(MATERIAL FOR THE TASK)
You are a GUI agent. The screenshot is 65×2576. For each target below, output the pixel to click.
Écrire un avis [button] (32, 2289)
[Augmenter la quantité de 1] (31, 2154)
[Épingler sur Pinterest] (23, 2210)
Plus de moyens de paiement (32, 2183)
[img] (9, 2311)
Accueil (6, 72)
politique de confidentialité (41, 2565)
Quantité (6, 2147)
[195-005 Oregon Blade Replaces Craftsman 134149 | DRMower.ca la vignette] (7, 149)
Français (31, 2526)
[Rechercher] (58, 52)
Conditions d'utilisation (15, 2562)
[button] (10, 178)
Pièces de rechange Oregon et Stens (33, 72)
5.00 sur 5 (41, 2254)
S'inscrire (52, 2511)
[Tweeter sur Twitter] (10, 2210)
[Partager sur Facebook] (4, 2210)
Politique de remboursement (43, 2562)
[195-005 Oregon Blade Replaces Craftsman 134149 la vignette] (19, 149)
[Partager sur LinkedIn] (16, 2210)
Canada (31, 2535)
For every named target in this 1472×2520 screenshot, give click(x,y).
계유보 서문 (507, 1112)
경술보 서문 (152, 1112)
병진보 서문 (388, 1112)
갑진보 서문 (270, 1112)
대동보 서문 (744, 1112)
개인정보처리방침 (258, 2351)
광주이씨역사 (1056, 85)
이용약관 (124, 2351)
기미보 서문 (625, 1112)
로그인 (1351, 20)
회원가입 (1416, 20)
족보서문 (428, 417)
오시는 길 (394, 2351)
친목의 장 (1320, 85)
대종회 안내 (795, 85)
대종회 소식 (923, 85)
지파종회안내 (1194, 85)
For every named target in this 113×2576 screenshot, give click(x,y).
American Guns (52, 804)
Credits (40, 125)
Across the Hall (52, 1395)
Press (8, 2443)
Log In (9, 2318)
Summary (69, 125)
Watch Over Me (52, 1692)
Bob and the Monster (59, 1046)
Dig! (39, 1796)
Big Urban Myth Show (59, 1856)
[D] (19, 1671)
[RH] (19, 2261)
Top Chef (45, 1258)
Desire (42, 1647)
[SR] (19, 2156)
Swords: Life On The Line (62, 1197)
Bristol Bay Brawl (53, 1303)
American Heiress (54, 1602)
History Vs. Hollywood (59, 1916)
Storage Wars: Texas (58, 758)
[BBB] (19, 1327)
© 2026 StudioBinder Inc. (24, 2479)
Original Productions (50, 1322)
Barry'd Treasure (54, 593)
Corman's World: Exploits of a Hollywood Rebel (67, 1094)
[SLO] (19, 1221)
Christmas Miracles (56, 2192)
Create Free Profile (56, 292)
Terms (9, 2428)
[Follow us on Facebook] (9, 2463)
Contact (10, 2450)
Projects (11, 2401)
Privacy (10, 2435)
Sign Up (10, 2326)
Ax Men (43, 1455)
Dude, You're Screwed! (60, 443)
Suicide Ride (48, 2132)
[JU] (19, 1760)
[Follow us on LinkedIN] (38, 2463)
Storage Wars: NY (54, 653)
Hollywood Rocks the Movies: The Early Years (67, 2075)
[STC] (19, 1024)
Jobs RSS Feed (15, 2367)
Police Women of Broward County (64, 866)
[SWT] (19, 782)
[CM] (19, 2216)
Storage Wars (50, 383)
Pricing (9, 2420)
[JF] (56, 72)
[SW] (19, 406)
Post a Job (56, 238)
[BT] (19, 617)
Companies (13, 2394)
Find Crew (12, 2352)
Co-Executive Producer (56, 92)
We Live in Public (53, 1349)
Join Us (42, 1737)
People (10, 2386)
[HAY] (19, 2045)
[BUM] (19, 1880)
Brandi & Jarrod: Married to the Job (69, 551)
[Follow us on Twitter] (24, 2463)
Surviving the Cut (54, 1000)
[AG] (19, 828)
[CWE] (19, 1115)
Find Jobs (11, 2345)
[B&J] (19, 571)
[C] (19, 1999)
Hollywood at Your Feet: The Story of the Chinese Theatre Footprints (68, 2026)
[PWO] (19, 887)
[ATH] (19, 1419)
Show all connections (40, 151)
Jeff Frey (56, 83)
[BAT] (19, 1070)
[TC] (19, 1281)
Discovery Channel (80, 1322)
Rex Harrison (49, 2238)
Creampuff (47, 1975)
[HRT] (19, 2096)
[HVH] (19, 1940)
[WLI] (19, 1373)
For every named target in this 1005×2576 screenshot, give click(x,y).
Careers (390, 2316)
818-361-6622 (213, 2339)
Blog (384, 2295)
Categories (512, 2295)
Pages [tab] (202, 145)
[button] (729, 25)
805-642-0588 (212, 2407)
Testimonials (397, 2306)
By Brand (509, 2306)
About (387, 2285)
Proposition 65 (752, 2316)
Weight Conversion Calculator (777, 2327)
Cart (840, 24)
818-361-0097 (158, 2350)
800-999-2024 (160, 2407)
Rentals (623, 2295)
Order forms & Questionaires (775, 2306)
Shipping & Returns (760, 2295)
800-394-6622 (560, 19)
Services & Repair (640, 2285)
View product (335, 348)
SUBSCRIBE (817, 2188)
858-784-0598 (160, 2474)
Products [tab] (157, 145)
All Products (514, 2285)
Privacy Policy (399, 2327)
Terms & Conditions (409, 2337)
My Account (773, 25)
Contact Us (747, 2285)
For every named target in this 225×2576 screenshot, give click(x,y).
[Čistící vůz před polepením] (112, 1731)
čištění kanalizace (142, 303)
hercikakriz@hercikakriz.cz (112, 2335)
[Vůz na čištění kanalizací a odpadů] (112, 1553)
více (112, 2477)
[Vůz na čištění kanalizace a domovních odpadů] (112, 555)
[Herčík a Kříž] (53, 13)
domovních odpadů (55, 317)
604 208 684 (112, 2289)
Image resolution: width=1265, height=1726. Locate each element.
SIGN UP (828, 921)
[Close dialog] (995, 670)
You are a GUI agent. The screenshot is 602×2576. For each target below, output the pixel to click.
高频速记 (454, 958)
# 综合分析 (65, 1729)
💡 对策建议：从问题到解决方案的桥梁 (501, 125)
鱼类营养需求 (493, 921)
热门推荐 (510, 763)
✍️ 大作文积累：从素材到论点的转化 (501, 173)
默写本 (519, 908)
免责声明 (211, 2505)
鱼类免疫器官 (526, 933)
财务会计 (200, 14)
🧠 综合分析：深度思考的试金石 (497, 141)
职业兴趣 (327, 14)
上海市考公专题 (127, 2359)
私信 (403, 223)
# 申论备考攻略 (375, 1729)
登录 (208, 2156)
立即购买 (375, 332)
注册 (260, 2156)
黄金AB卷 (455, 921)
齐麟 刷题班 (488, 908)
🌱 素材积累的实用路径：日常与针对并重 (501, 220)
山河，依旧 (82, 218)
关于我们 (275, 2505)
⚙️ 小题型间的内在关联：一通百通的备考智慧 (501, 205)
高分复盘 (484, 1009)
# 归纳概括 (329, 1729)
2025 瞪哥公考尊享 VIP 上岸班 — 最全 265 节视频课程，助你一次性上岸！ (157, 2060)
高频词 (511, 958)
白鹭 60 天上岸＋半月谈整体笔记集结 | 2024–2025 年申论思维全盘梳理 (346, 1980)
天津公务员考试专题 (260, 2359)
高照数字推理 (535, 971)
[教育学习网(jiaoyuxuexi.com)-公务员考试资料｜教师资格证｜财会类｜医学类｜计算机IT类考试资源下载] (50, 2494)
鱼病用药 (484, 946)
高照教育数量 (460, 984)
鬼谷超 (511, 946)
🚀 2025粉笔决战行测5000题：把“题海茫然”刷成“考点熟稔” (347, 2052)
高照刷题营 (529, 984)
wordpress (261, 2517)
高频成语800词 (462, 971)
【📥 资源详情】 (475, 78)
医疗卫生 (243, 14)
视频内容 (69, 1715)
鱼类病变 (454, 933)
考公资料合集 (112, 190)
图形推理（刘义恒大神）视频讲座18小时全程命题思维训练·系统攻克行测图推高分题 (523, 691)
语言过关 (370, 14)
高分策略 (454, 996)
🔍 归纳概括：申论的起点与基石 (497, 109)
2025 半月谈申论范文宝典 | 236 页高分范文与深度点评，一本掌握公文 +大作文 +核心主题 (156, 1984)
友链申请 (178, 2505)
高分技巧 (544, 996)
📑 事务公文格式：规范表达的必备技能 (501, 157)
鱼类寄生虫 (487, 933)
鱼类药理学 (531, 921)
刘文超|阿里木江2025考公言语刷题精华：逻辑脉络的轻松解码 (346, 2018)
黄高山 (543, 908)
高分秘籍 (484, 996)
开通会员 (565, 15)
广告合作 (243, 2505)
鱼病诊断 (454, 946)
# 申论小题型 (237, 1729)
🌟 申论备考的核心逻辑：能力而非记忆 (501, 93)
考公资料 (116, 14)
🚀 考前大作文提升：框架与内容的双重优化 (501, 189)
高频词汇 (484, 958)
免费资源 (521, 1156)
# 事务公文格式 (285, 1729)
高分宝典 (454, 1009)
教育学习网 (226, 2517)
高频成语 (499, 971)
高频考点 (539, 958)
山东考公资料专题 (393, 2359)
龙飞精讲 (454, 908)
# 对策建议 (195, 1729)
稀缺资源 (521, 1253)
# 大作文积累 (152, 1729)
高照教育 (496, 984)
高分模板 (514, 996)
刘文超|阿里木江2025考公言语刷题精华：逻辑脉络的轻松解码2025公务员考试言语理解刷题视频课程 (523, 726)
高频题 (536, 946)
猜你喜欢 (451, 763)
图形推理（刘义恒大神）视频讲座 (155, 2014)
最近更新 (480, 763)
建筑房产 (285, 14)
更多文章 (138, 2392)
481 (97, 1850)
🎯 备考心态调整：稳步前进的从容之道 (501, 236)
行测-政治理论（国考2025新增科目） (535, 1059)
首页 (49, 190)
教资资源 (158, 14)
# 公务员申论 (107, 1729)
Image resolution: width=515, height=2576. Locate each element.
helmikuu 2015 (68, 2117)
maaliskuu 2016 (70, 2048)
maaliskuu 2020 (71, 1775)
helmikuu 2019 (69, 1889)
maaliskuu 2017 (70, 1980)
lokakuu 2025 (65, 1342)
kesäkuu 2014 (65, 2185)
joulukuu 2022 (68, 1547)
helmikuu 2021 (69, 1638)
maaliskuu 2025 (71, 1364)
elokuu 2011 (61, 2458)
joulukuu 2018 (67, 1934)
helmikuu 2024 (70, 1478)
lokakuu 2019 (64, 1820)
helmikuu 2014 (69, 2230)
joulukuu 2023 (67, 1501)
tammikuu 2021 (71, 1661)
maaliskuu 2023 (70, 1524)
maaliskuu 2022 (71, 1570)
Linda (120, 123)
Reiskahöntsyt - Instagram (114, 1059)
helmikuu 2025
(End MATERIAL FOR THE TASK)
## EXERCISE AIM
Above are the records; repeat exactly the lines from the one holding "Top Chef (45, 1258)" down to the one holding "Weight Conversion Calculator (777, 2327)", end lines included.

## OUTPUT
Top Chef (45, 1258)
Desire (42, 1647)
[SR] (19, 2156)
Swords: Life On The Line (62, 1197)
Bristol Bay Brawl (53, 1303)
American Heiress (54, 1602)
History Vs. Hollywood (59, 1916)
Storage Wars: Texas (58, 758)
[BBB] (19, 1327)
© 2026 StudioBinder Inc. (24, 2479)
Original Productions (50, 1322)
Barry'd Treasure (54, 593)
Corman's World: Exploits of a Hollywood Rebel (67, 1094)
[SLO] (19, 1221)
Christmas Miracles (56, 2192)
Create Free Profile (56, 292)
Terms (9, 2428)
[Follow us on Facebook] (9, 2463)
Contact (10, 2450)
Projects (11, 2401)
Privacy (10, 2435)
Sign Up (10, 2326)
Ax Men (43, 1455)
Dude, You're Screwed! (60, 443)
Suicide Ride (48, 2132)
[JU] (19, 1760)
[Follow us on LinkedIN] (38, 2463)
Storage Wars: NY (54, 653)
Hollywood Rocks the Movies: The Early Years (67, 2075)
[STC] (19, 1024)
Jobs RSS Feed (15, 2367)
Police Women of Broward County (64, 866)
[SWT] (19, 782)
[CM] (19, 2216)
Storage Wars (50, 383)
Pricing (9, 2420)
[JF] (56, 72)
[SW] (19, 406)
Post a Job (56, 238)
[BT] (19, 617)
Companies (13, 2394)
Find Crew (12, 2352)
Co-Executive Producer (56, 92)
We Live in Public (53, 1349)
Join Us (42, 1737)
People (10, 2386)
[HAY] (19, 2045)
[BUM] (19, 1880)
Brandi & Jarrod: Married to the Job (69, 551)
[Follow us on Twitter] (24, 2463)
Surviving the Cut (54, 1000)
[AG] (19, 828)
[CWE] (19, 1115)
Find Jobs (11, 2345)
[B&J] (19, 571)
[C] (19, 1999)
Hollywood at Your Feet: The Story of the Chinese Theatre Footprints (68, 2026)
[PWO] (19, 887)
[ATH] (19, 1419)
Show all connections (40, 151)
Jeff Frey (56, 83)
[BAT] (19, 1070)
[TC] (19, 1281)
Discovery Channel (80, 1322)
Rex Harrison (49, 2238)
Creampuff (47, 1975)
[HRT] (19, 2096)
[HVH] (19, 1940)
[WLI] (19, 1373)
For every named target in this 1005×2576 screenshot, give click(x,y).
Careers (390, 2316)
818-361-6622 (213, 2339)
Blog (384, 2295)
Categories (512, 2295)
Pages [tab] (202, 145)
[button] (729, 25)
805-642-0588 (212, 2407)
Testimonials (397, 2306)
By Brand (509, 2306)
About (387, 2285)
Proposition 65 (752, 2316)
Weight Conversion Calculator (777, 2327)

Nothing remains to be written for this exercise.